Scientific classification
- Kingdom: Plantae
- Clade: Tracheophytes
- Clade: Angiosperms
- Clade: Monocots
- Order: Asparagales
- Family: Orchidaceae
- Subfamily: Orchidoideae
- Tribe: Diurideae
- Subtribe: Prasophyllinae
- Genus: Prasophyllum
- Species: P. gilgai
- Binomial name: Prasophyllum gilgai D.L.Jones & D.T.Rouse

= Prasophyllum gilgai =

- Authority: D.L.Jones & D.T.Rouse

Species of orchid

Prasophyllum gilgai, commonly known as the gilgai leek orchid, is a species of orchid endemic to Victoria. It has a single tubular green leaf and up to twenty greenish brown, light brown, pink or white flowers. It is a very rare orchid with a population of fewer than fifty plants in a small area in the north of the state.

==Description==
Prasophyllum gilgai is a terrestrial, perennial, deciduous, herb with an underground tuber and a single tube-shaped leaf up to 100-150 mm long and 2-3 mm wide at the base, but which is withered by flowering time. Between ten and twenty scented flowers are loosely arranged along a flowering stem 50-120 mm long, reaching to 300-500 mm tall. The flowers are greenish brown, light brown, pink or white and as with others in the genus, are inverted so that the labellum is above the column rather than below it. The dorsal sepal is egg-shaped to lance-shaped and the lateral sepals are linear to lance-shaped and more or less parallel and free from each other. The petals are linear to lance-shaped and 6-9 mm long.
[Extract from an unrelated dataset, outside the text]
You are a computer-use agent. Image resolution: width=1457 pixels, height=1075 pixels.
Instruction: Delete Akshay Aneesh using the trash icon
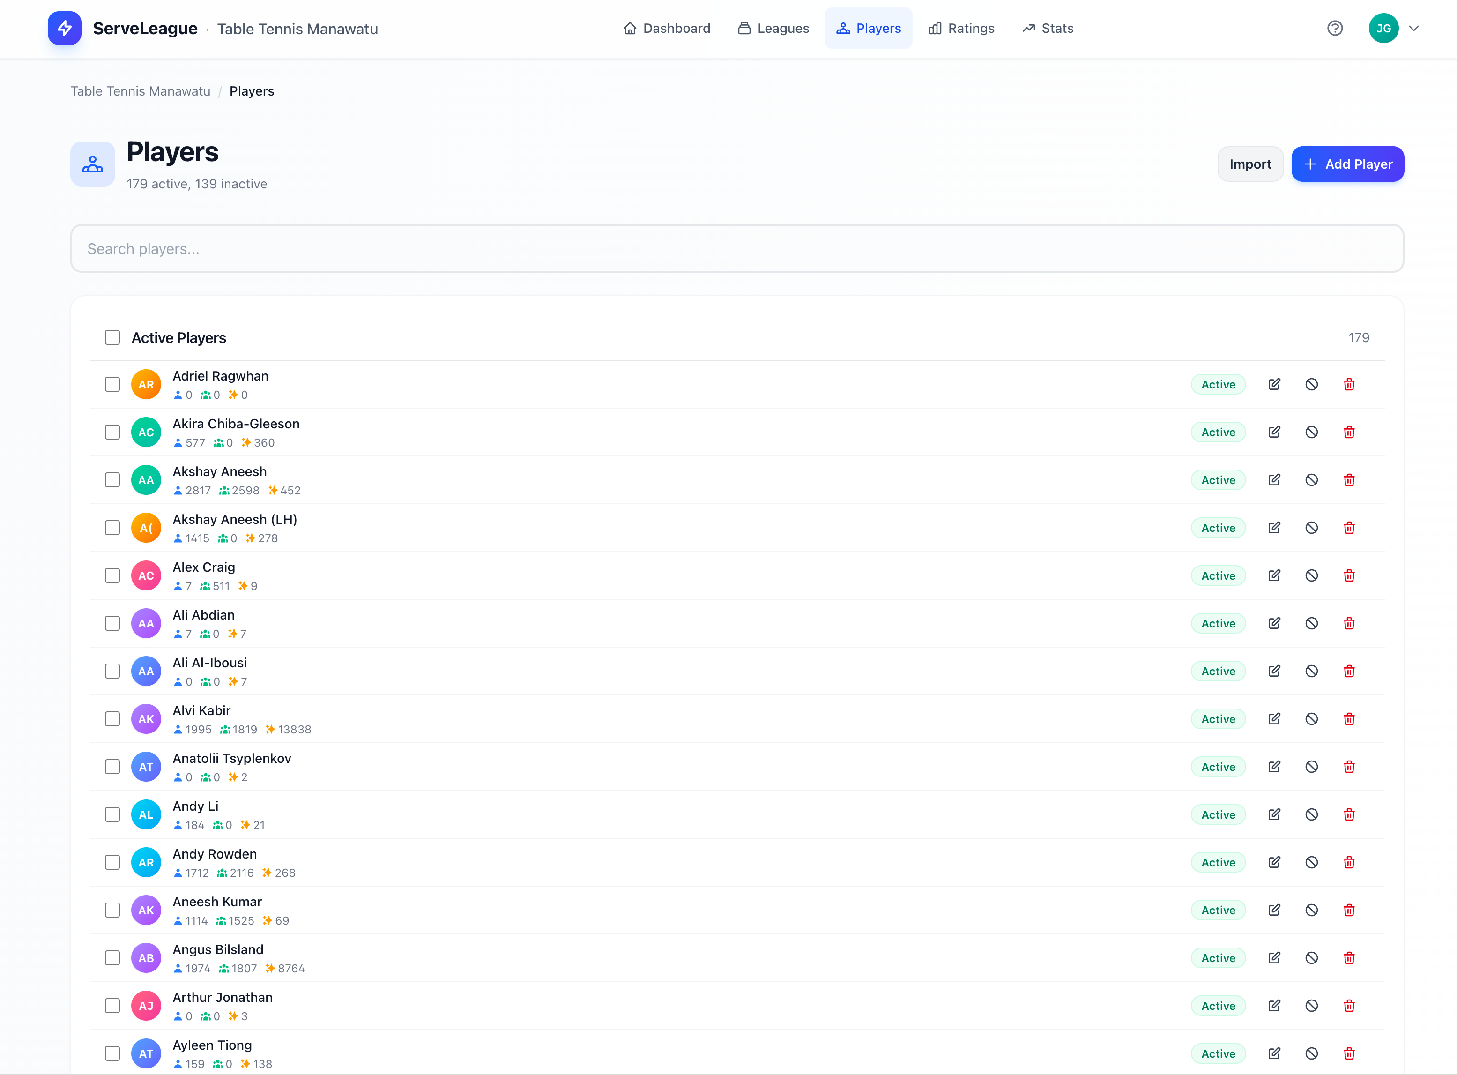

The labellum is white or pink, 6-8 mm long and turns upwards through 90° near its middle. There is a broad, raised, tapering callus in the centre of the labellum. Flowering occurs from October to November.

==Taxonomy and naming==
Prasophyllum gilgai was first formally described in 2006 by David Jones and Dean Rouse. The description was published in Australian Orchid Research from a specimen collected from near Benalla. The specific epithet (gilgai) refers to the geological formation where this species grows.

==Distribution and habitat==
This leek orchid grows in gilgai formations near Benalla.

==Conservation==
Prasophyllum gilgai is listed as Endangered under the Victorian Flora and Fauna Guarantee Act 1988.